The organization of Molecular Neuropharmacology: A Foundation for Clinical Neuroscienceallows individual drugs to be discussed in several contexts. A drug is first mentioned when its initial target is described in Part 1 or 2. The drug is mentioned again in Part 3 in the context of its effect on complex neural functions. Many drugs are discussed in several chapters of Part 3 because they affect more than one domain; for example, first-generation antipsychotic drugs not only reduce psychosis (Chapter 17), but also affect motor function (Chapter 18), sleep (Chapter 13), and neuroendocrine function (Chapter 10).
The book's structure also permits the incorporation of a great deal of clinical information, much of it representing the integration of modern molecular genetics with neuropharmacology. New insights on the molecular mechanisms underlying such disorders as Parkinson disease, Huntington disease, depression, schizophrenia, Alzheimer disease, stroke, and epilepsy, to name a few, are provided. Our knowledge of the molecular underpinnings of normal brain function and disease, particularly in cases that have been successfully investigated by genetics, may be in advance of developments in pharmacology. Consequently, the book includes many molecular insights, even though drugs may not yet exist that exploit such molecular knowledge. In this regard the book can be seen as presenting a template for the future in identifying molecular mechanisms for novel therapeutic approaches. We anticipate that subsequent editions of this book will describe the development of such novel medications and thereby gradually fill in these gaps in pharmacology.
The scientific and clinical explanations in Molecular Neuropharmacology: A Foundation for Clinical Neuroscience are written in a style that makes them accessible to a wide audience: undergraduate and graduate students as well as students in the medical and allied health professions.

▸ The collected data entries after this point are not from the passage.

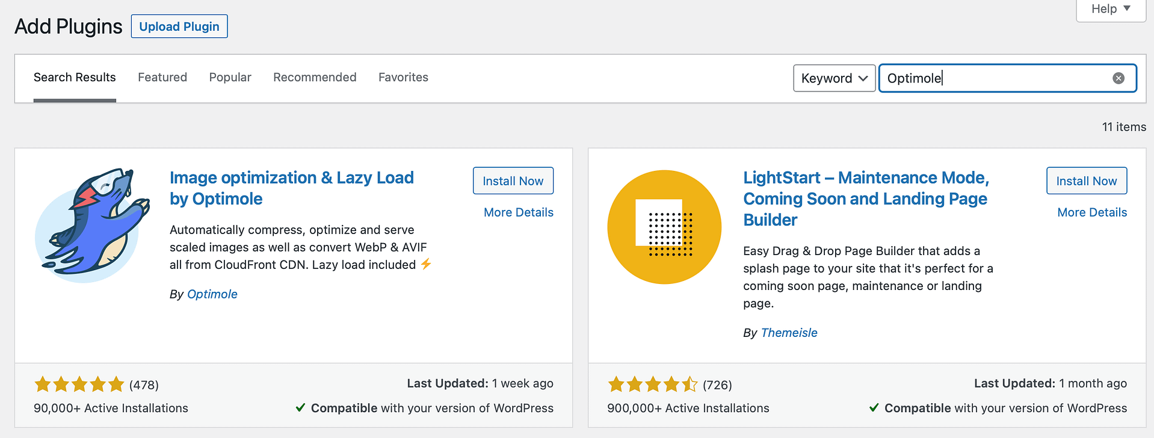Visit the Themeisle author link
The height and width of the screenshot is (438, 1154).
coord(789,332)
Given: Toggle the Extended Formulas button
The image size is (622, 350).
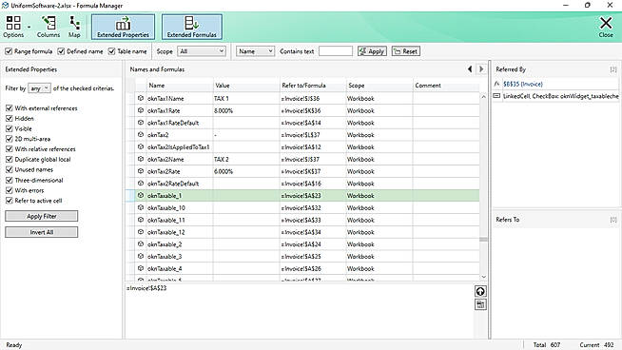Looking at the screenshot, I should click(x=191, y=27).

This book is also an excellent resource for residents in psychiatry, neurology, neurosurgery, rehabilitation medicine, and anesthesiology, and practicing clinicians and scientists in these areas. As a concise treatise of clinical information that provides descriptions of basic mechanisms and their clinical relevance, this book is suitable for both scientists and clinicians.
We would like to acknowledge the contributing authors who were instrumental in the initial phases of the preparation of this book for the first, second, and third editions, and we welcome David Holtzman as a new coauthor. We also would like to thank Anne Sydor and her colleagues at McGraw-Hill, and Ritu Joon and her team at Thomson Digital, for their crucial role in production of this third edition.